Run the code below to load the scrambled message:


In [44]:
import pandas as pd

message = pd.read_csv("https://www.dropbox.com/s/lgpn3vmksk3ssdo/scrambled_message.txt?dl=1")['Word']

In [45]:
message

0                    Koila!
1                     In   
2                     kiew,
3                         a
4                 humble   
               ...         
122                     you
123                 mabugh.
124              ughhh?call
125        meugh.ughhhh!   
126                      K.
Name: Word, Length: 127, dtype: object

In this activity, a "word" refers to any set of characters with no white space, even though they are not truly an English word.  That is, even though many of elements of the scrambled message vector are nonsense, and some have punctuation, you can consider each element to be a "word".

Beware!  The object named `message` is a **pandas Series** of strings.  If you want to use functions that expect a string, rather than a series, remember `.apply()` and `lambda` functions.




## Warm-up exercises

1. How many characters are in the scrambled message?
2. How many of these characters are white space?
3. How many words are in the scrambled message?
4. Show all the punctuation marks in the scrambled message.
5. Print out, in all capitals, the longest word in the scrambled message.
6. Print out every piece of a word that starts with the letter "m" and ends with the letter "z" in the scrambled message.

## 1. How many characters are in the scrambled message?

In [46]:
total_chars = message.str.len().sum()
total_chars

np.int64(2544)

## 2. How many of these characters are white space?

In [47]:
whitespace_chars = message.str.count(r"\s").sum()
whitespace_chars

np.int64(1652)

## 3. How many words are in the scrambled message?

In [48]:
num_words = len(message)
num_words

127

## 4. Show all the punctuation marks in the scrambled message.

In [49]:
# AI assistance for this step:
# - Extract all non-word, non-space chars and list unique punctuation marks (sorted for readability).

puncts = (
    message.str.findall(r"[^\w\s]")
           .explode()
           .dropna()
           .unique()
)
sorted(list(puncts))

['!', ',', '.', ';', '?']

## 5. Print out, in all capitals, the longest word in the scrambled message.

In [50]:
# AI assistance for this step:
# - Locate the index of the max length token and uppercase it.

longest_idx = message.str.len().idxmax()
longest_word_upper = str(message.iloc[longest_idx]).upper()
longest_word_upper

'KAUDEVILLIANUGH?AOGHAJDBN'

## 6. Print out every piece of a word that starts with the letter "m" and ends with the letter "z" in the scrambled message.

In [51]:
# AI assistance for this step:
# - Find all substrings matching word-boundary m...z using a case-insensitive regex.

import re

pieces_m_to_z = (
    message.apply(lambda s: re.findall(r"\bm\w*?z\b", str(s), flags=re.I))
           .explode()
           .dropna()
           .unique()
)
list(pieces_m_to_z)

['maaz']



## Decode a message

Complete the following steps to decode the message.  

1. Remove any spaces before or after each word.
2. Any time you see the word "ugh", with any number of h's, followed by a punctuation mark, delete this.
3. No word should be longer than 16 characters.

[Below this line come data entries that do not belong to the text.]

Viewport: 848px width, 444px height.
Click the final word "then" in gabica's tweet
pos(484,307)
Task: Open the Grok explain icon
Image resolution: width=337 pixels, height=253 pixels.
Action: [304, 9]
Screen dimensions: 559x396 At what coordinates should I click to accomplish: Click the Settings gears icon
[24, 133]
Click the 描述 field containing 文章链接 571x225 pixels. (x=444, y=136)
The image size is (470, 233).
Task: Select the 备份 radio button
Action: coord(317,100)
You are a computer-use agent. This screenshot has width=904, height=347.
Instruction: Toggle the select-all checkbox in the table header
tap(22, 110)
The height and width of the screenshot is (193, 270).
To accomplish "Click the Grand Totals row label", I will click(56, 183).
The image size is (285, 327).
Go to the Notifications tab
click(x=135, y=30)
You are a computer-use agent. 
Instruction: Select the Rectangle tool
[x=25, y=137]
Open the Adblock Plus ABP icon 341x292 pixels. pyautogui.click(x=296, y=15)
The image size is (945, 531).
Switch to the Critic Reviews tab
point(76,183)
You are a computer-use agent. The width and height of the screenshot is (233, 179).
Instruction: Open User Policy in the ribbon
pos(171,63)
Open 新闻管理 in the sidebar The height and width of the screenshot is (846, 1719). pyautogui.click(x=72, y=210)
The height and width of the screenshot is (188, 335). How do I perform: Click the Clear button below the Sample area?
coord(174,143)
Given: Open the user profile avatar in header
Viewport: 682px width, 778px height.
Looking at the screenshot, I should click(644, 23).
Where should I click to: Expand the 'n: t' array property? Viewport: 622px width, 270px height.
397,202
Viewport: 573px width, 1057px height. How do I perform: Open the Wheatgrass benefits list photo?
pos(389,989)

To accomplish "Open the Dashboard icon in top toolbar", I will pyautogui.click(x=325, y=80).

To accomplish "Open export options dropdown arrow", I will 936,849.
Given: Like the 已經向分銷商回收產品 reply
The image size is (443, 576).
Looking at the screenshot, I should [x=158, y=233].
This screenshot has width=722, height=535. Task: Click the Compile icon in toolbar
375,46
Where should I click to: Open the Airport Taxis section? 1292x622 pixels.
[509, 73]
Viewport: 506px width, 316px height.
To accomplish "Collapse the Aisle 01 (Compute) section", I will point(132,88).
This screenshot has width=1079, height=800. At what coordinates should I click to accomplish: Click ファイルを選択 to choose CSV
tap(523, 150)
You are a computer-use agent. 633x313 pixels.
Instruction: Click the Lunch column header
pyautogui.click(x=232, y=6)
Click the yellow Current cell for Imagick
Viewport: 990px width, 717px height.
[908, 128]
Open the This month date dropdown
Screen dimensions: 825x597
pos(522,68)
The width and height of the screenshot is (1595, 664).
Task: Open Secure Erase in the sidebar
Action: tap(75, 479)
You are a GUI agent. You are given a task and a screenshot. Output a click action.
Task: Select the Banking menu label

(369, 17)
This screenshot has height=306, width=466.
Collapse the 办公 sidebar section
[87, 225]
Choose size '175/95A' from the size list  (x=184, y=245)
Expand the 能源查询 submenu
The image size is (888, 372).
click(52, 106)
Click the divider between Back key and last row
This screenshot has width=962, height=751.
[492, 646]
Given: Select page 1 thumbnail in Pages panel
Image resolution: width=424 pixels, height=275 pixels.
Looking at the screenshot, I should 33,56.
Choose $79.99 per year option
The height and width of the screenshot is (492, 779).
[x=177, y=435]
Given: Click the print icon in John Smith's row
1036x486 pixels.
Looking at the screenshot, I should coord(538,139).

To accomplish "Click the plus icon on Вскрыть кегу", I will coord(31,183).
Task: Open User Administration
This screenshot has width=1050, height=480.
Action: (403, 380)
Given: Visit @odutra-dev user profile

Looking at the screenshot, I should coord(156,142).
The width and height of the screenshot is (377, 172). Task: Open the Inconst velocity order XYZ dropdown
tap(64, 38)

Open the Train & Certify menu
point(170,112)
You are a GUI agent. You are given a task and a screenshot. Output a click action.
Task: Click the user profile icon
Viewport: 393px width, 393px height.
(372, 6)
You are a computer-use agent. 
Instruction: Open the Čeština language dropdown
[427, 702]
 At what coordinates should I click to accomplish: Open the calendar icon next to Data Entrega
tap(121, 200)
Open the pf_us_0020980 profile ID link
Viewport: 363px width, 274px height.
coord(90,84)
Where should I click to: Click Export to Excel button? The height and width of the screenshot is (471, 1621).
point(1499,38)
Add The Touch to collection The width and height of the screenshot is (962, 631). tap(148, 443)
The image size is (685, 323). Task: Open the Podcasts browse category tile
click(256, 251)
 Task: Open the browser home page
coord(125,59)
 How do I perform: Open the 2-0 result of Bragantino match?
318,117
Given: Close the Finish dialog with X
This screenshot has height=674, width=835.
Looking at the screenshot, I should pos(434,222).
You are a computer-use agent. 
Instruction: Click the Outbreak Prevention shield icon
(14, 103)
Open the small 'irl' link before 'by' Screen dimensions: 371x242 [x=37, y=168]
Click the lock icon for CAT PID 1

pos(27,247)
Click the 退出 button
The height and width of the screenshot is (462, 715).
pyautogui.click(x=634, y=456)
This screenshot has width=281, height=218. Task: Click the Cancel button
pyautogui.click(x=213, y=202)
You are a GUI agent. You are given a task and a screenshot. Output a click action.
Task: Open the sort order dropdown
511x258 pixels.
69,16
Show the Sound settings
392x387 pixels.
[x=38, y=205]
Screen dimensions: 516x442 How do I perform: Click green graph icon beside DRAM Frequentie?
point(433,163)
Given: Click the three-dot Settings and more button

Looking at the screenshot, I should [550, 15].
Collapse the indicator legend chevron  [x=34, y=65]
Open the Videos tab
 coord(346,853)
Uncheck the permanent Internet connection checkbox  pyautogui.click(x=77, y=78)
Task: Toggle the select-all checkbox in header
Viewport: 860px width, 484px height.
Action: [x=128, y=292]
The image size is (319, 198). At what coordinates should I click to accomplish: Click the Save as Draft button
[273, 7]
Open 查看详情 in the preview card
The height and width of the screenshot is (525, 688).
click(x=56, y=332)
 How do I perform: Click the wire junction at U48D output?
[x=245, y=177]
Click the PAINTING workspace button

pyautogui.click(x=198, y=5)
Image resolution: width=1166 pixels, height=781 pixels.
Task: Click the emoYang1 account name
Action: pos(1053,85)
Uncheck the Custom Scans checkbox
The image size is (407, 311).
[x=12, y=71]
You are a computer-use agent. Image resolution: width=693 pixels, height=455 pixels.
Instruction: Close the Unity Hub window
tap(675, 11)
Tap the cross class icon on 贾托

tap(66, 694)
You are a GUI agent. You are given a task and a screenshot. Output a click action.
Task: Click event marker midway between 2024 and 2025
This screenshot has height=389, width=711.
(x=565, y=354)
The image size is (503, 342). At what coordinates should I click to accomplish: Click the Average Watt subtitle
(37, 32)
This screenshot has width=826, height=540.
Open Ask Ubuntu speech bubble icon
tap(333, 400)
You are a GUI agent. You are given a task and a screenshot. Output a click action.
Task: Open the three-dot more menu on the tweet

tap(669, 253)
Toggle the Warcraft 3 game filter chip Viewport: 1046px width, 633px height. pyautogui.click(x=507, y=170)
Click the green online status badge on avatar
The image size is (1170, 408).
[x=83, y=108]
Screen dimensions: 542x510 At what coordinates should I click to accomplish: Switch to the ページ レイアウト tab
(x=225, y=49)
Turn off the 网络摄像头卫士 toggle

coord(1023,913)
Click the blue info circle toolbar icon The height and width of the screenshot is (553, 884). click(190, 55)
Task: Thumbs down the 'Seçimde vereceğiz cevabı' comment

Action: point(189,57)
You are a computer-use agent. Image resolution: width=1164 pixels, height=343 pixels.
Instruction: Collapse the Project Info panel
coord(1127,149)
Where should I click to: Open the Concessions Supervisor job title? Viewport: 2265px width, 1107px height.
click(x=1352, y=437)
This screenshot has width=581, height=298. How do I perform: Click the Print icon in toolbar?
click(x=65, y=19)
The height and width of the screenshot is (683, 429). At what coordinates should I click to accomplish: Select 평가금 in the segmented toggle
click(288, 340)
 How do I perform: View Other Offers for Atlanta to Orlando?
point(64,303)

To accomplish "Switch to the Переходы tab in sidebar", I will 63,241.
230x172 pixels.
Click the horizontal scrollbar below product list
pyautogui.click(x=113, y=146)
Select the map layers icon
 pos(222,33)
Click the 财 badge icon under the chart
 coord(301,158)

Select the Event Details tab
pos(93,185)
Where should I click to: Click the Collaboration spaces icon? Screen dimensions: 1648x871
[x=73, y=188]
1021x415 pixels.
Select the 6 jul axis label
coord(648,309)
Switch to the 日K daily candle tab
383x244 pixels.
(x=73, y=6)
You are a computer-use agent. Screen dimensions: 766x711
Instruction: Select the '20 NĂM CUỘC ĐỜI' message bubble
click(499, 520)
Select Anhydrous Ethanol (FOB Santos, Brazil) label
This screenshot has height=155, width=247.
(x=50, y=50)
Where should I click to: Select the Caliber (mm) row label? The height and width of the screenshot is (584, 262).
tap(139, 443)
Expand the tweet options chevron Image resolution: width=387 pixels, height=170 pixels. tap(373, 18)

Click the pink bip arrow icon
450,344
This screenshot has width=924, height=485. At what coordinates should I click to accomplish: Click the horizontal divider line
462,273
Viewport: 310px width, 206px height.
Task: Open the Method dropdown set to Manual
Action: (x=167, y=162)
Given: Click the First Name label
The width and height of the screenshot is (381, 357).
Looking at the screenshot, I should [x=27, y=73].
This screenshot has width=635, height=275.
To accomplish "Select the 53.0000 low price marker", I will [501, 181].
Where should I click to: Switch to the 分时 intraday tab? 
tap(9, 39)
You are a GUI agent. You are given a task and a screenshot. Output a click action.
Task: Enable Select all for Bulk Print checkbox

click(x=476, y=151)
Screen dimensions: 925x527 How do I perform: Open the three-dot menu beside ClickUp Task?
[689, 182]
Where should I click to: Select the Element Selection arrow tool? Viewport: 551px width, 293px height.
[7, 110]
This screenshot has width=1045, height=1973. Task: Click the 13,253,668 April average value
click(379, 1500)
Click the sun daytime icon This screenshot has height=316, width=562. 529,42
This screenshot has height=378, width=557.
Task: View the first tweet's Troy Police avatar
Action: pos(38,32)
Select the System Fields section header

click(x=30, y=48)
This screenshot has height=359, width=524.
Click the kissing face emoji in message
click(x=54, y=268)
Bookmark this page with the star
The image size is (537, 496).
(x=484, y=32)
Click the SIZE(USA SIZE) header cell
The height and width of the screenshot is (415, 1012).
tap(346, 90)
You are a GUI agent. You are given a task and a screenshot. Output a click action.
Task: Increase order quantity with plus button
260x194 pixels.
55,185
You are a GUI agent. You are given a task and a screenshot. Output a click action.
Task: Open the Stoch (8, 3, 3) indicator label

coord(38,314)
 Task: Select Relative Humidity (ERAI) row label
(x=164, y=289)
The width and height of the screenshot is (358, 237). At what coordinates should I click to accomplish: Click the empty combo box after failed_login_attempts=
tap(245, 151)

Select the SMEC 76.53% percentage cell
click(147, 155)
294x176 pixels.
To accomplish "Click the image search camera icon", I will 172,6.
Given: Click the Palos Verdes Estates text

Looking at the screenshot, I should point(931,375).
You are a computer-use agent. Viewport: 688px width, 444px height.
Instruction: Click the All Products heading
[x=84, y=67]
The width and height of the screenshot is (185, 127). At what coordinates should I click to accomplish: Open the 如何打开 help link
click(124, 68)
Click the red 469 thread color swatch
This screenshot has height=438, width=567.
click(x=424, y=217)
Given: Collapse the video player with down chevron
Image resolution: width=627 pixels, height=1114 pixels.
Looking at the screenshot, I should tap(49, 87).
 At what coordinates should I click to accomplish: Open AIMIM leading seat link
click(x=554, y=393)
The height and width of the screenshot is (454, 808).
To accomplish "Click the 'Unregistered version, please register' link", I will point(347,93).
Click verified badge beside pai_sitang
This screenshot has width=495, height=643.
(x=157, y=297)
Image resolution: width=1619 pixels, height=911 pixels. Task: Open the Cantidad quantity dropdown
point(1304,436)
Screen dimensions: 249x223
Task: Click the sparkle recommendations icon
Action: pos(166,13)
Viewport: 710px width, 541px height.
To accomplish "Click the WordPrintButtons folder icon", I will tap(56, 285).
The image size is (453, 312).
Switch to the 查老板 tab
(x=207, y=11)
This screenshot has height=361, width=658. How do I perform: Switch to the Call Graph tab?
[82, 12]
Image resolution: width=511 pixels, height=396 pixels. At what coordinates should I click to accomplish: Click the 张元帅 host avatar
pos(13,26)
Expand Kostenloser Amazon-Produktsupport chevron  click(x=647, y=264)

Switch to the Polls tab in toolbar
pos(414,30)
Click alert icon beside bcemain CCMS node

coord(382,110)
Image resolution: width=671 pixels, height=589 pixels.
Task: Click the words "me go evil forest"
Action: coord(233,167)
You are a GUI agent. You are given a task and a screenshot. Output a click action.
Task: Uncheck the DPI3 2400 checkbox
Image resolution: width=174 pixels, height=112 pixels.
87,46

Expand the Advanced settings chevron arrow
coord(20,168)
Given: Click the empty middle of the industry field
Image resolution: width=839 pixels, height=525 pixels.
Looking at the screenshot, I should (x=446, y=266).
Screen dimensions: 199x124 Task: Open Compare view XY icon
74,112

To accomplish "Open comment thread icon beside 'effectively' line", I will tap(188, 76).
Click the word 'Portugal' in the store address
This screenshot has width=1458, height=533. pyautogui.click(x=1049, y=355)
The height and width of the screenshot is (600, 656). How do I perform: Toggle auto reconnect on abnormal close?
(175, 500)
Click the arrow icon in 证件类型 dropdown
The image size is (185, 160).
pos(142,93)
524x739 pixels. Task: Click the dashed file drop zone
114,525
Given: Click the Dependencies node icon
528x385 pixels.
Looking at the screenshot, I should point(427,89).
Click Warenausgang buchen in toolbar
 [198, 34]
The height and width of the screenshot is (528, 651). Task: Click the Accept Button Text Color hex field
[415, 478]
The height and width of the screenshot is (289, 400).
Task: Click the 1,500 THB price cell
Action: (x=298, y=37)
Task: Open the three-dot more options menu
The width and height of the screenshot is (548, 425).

Drop all extra characters beyond 13 off the end of each word.
4. Replace all instances of exactly 2 a's with exactly 2 e's.
5. Replace all z's with t's.
6. Every word that ends in b, change that to a y.  *Hint: look out for punctuation!*
7. Every word that starts with k, change that to a v.  *Hint: look out for capitalization!*
8. Use `.join()` to recombine all your words into a message.
9. Find the movie this quote is from.

## 1. Remove any spaces before or after each word.

In [52]:
words = message.astype(str).str.strip()

## 2. Any time you see the word "ugh", with any number of h's, followed by a punctuation mark, delete this.

In [64]:
# AI assistance for this step:
# - Remove 'ugh' with any number of h's followed by a punctuation mark ANYWHERE inside the token.

import re, string

pattern_ugh_anywhere = re.compile(r"ugh+[" + re.escape(string.punctuation) + r"]", flags=re.I)
words = words.apply(lambda w: pattern_ugh_anywhere.sub("", w))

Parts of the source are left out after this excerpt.